→ WORK ITEM: For this exercise, copy exactly only the lines from the one containing "Task: Open the tweet's 1h timestamp" to the final line of the material below, without the pictures.

→ SUPPLIED RECORDS:
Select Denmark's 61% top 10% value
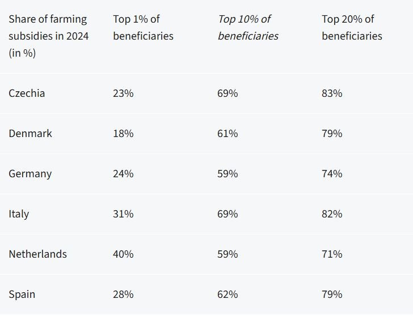 (227, 134)
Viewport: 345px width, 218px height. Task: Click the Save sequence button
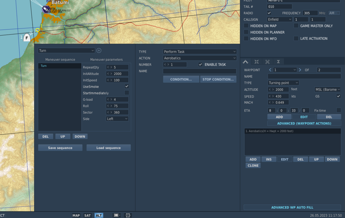(60, 148)
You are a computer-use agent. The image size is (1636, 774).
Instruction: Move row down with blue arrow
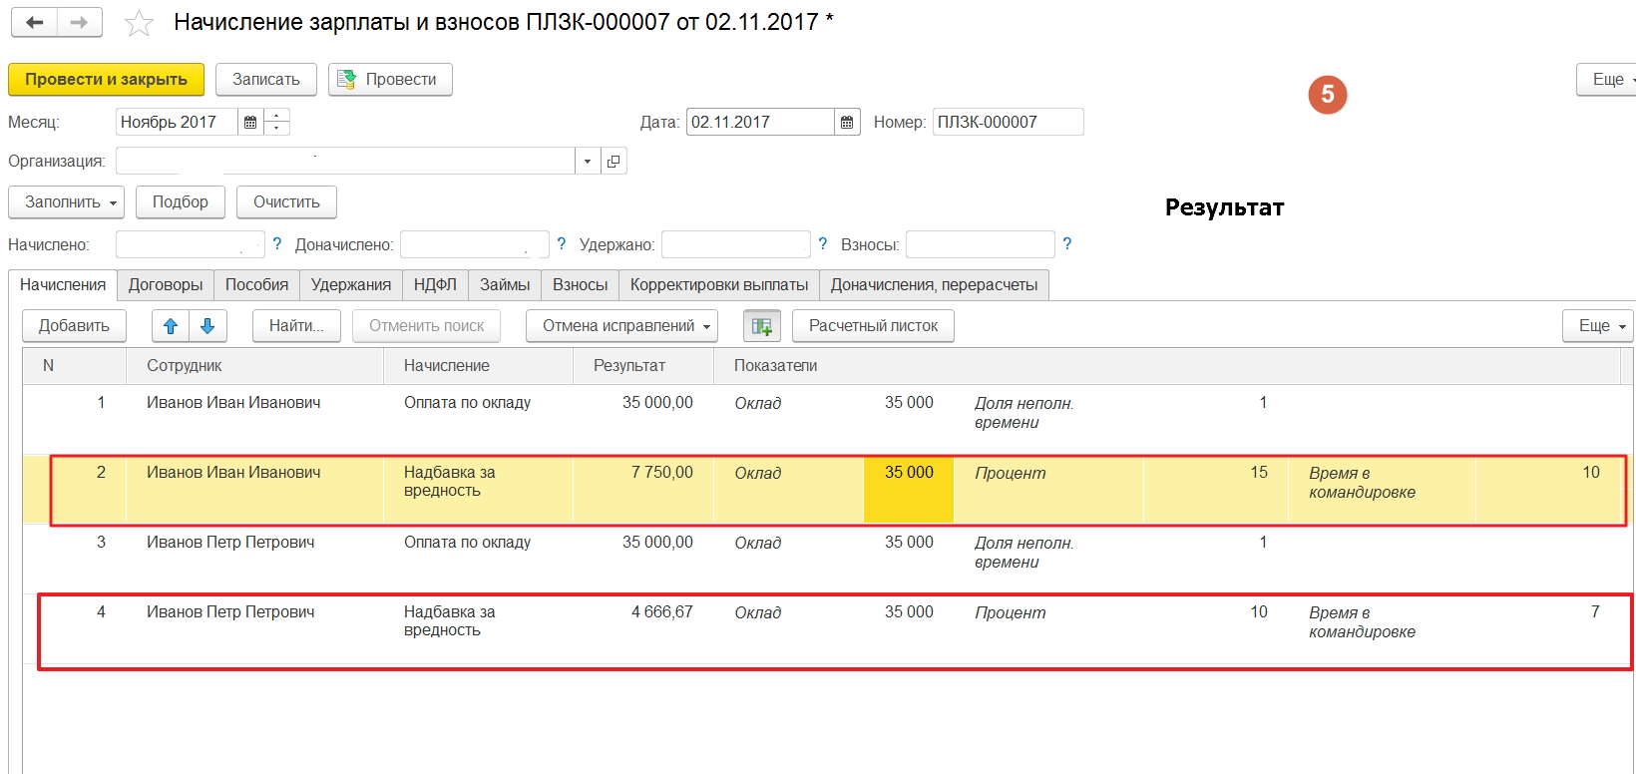pos(207,326)
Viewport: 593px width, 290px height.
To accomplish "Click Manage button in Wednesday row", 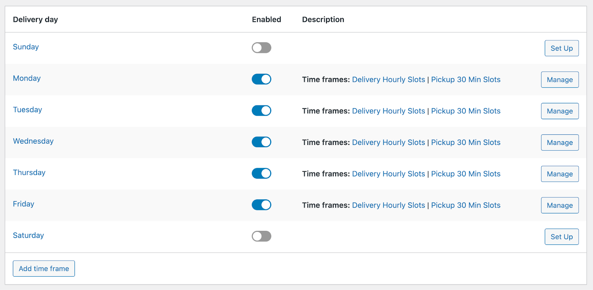I will coord(559,143).
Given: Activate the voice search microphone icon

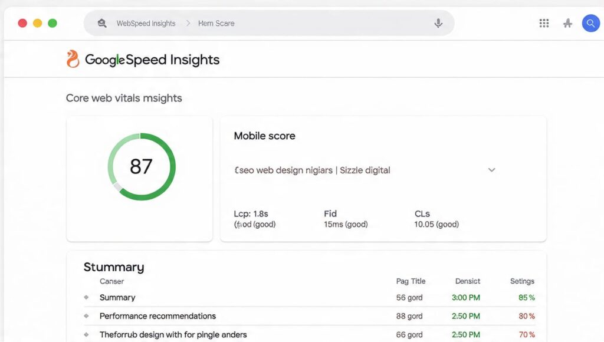Looking at the screenshot, I should click(438, 22).
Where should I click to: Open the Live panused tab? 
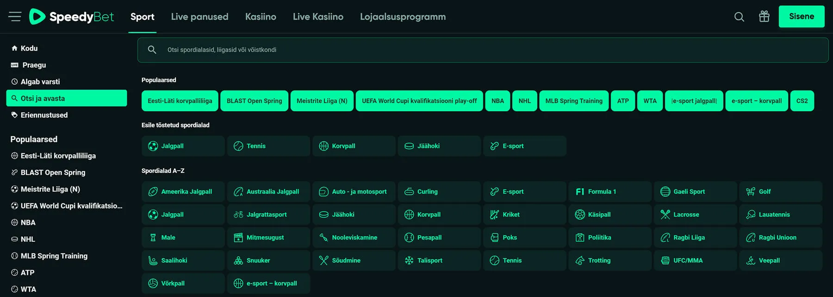[199, 17]

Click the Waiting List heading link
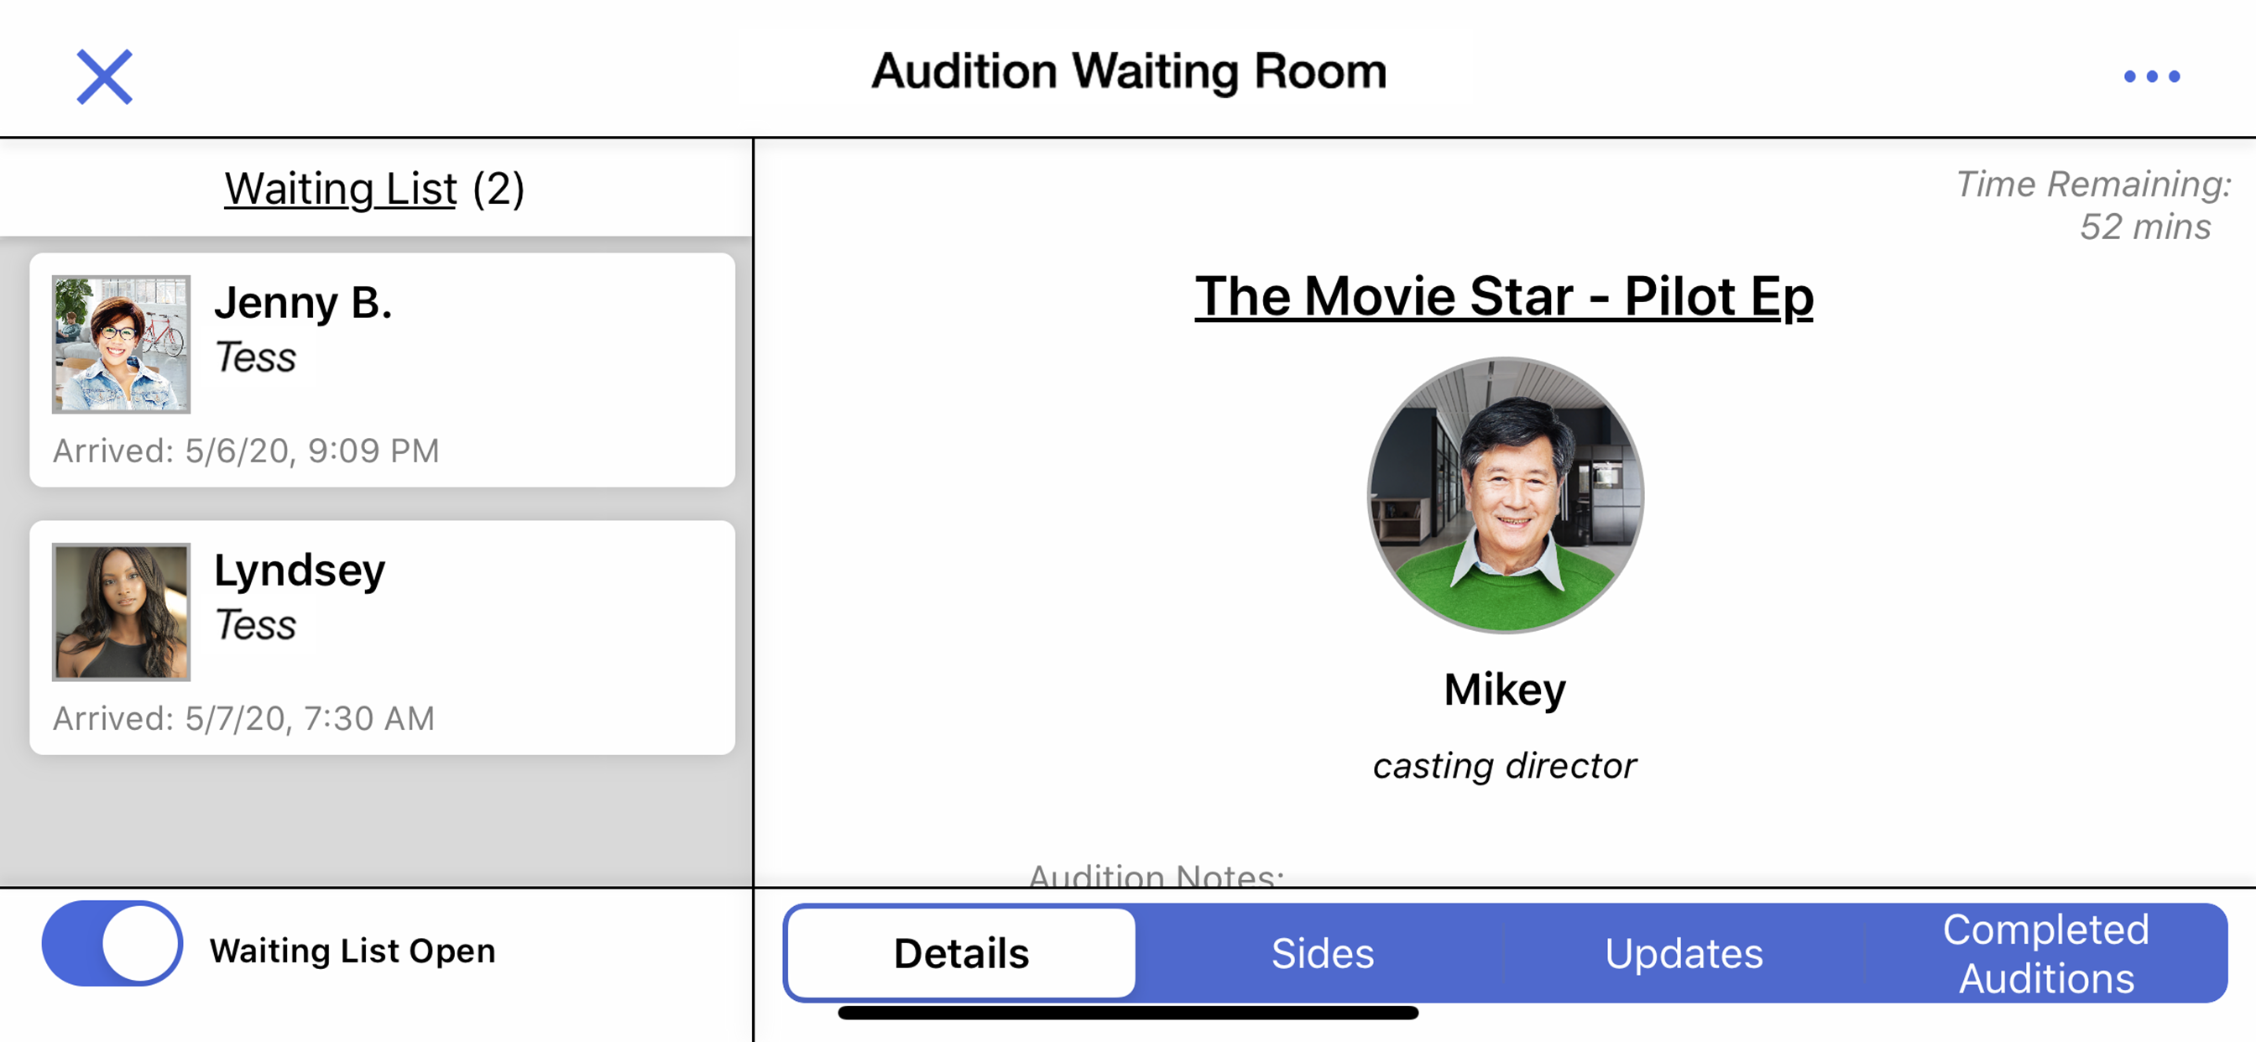[x=341, y=188]
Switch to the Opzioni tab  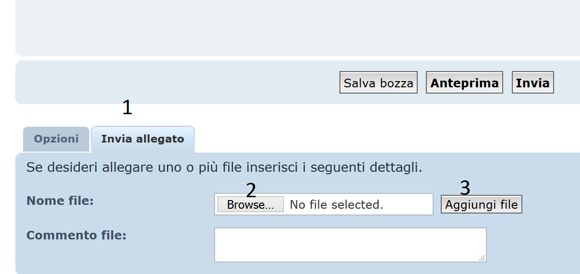pyautogui.click(x=56, y=139)
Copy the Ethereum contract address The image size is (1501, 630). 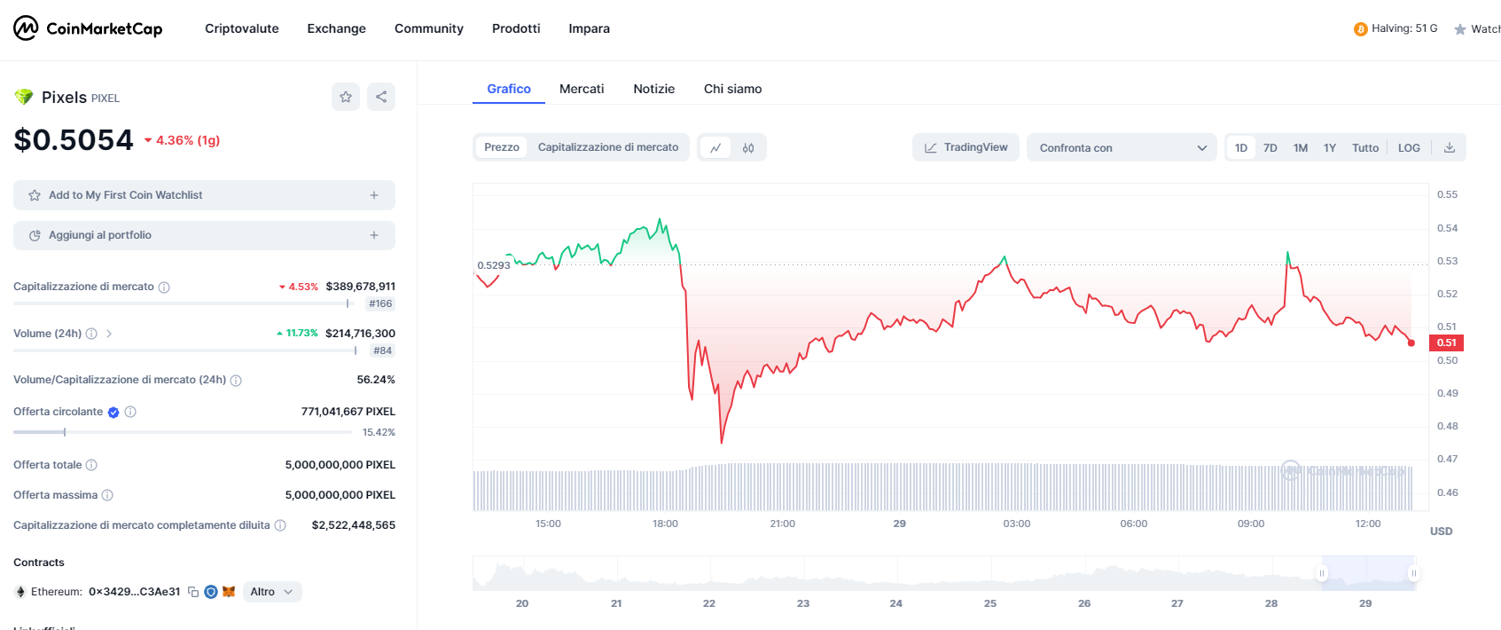tap(193, 592)
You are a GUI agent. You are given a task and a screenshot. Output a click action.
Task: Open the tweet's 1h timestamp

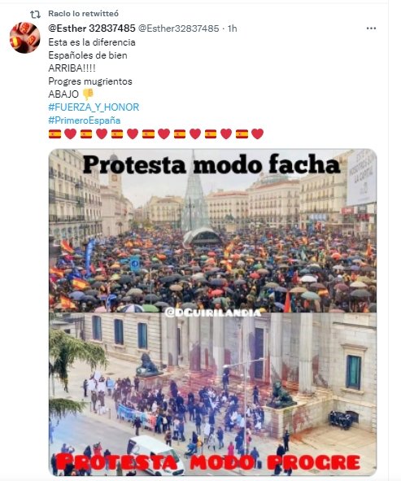(233, 28)
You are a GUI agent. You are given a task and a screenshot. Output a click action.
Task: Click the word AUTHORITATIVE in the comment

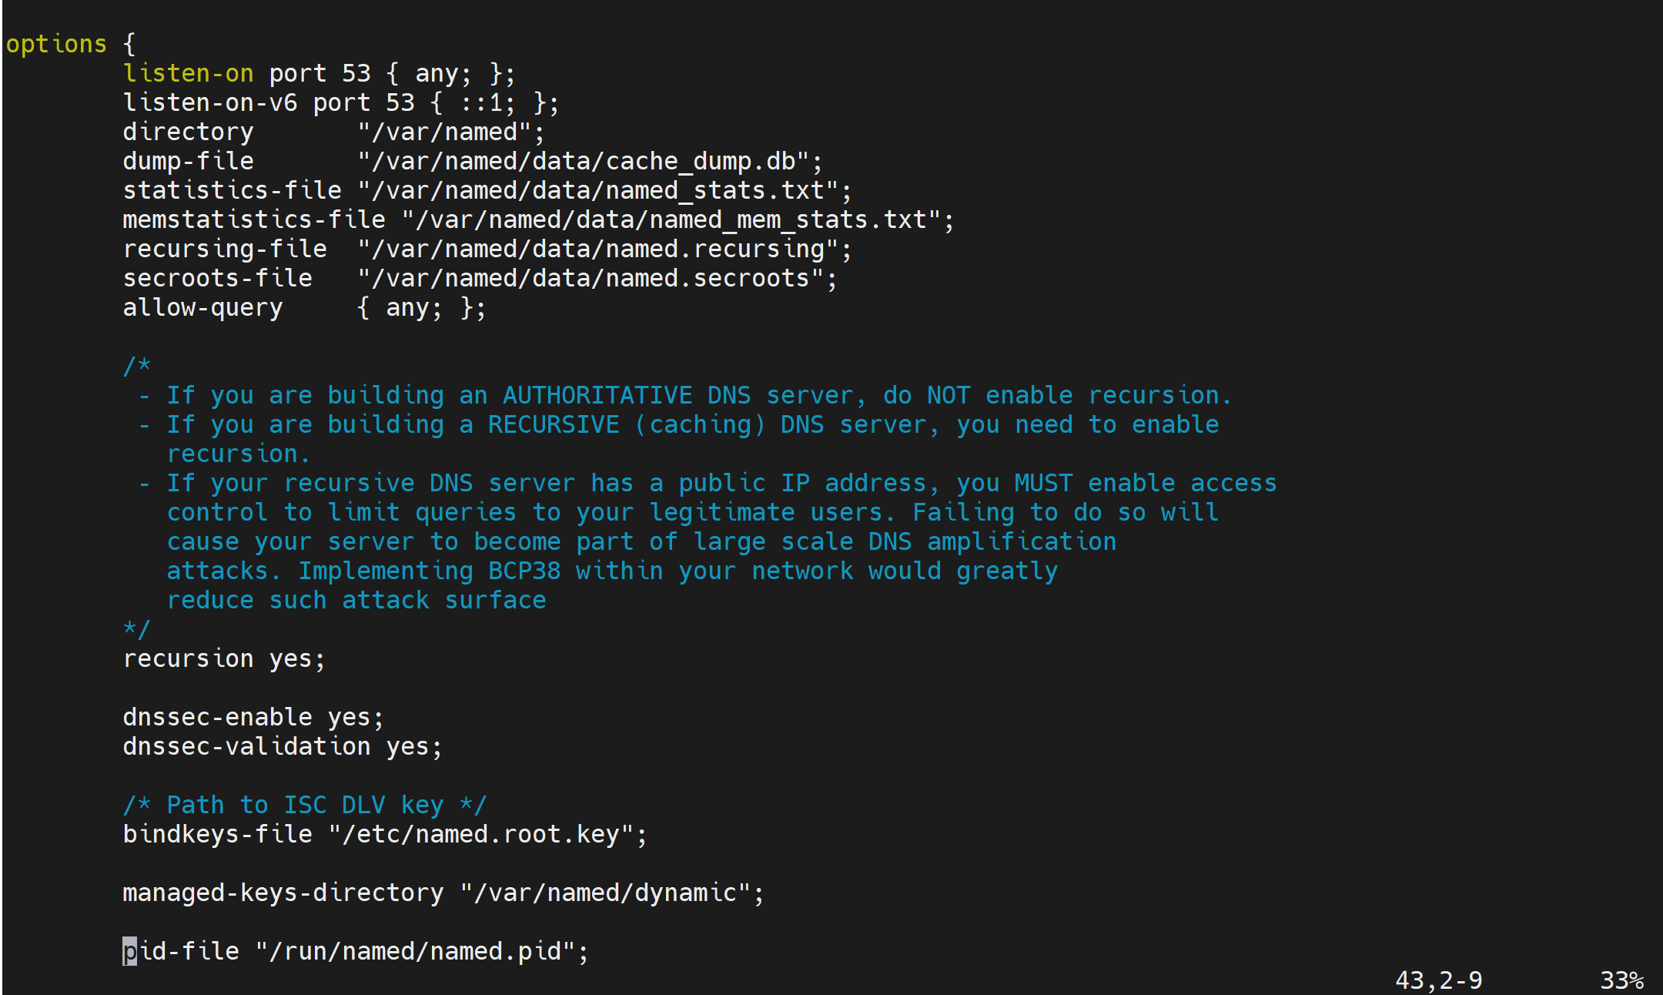pyautogui.click(x=597, y=395)
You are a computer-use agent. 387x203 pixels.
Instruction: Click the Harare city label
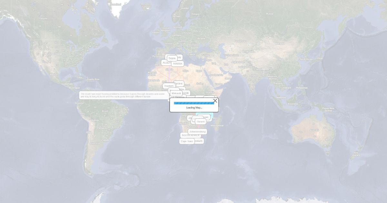coord(201,121)
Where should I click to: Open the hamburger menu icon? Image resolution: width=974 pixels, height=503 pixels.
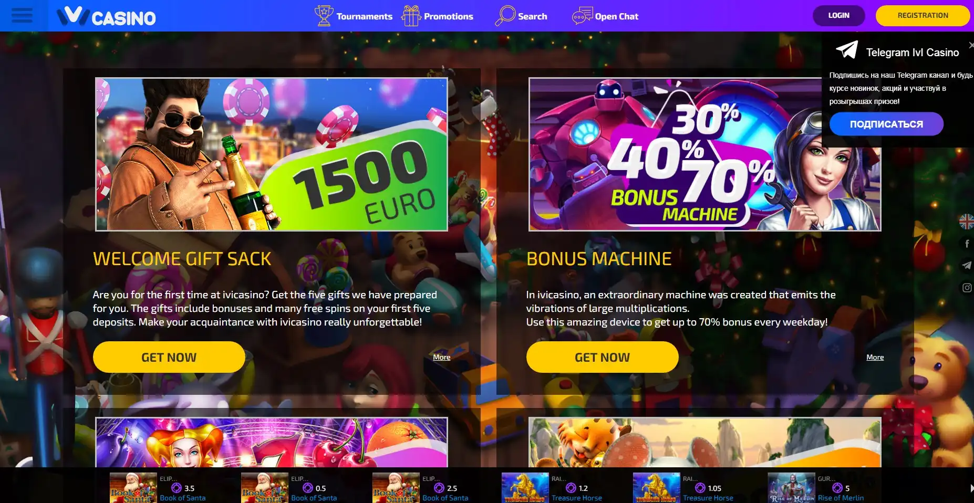click(x=22, y=16)
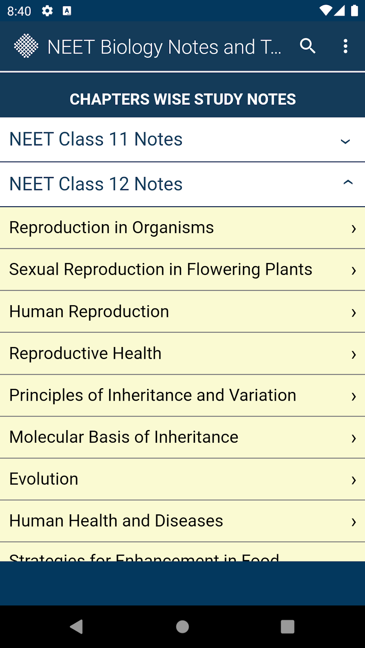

→ TASK RESPONSE:
Task: Open the tweet's 1h timestamp

(233, 28)
You are a GUI agent. You are given a task and a screenshot. Output a click action.
Task: Click the word AUTHORITATIVE in the comment

pyautogui.click(x=597, y=395)
You are a computer-use agent. 387x203 pixels.
Instruction: Click the Harare city label
coord(201,121)
Where should I click to: Open the hamburger menu icon? Image resolution: width=974 pixels, height=503 pixels.
click(x=22, y=16)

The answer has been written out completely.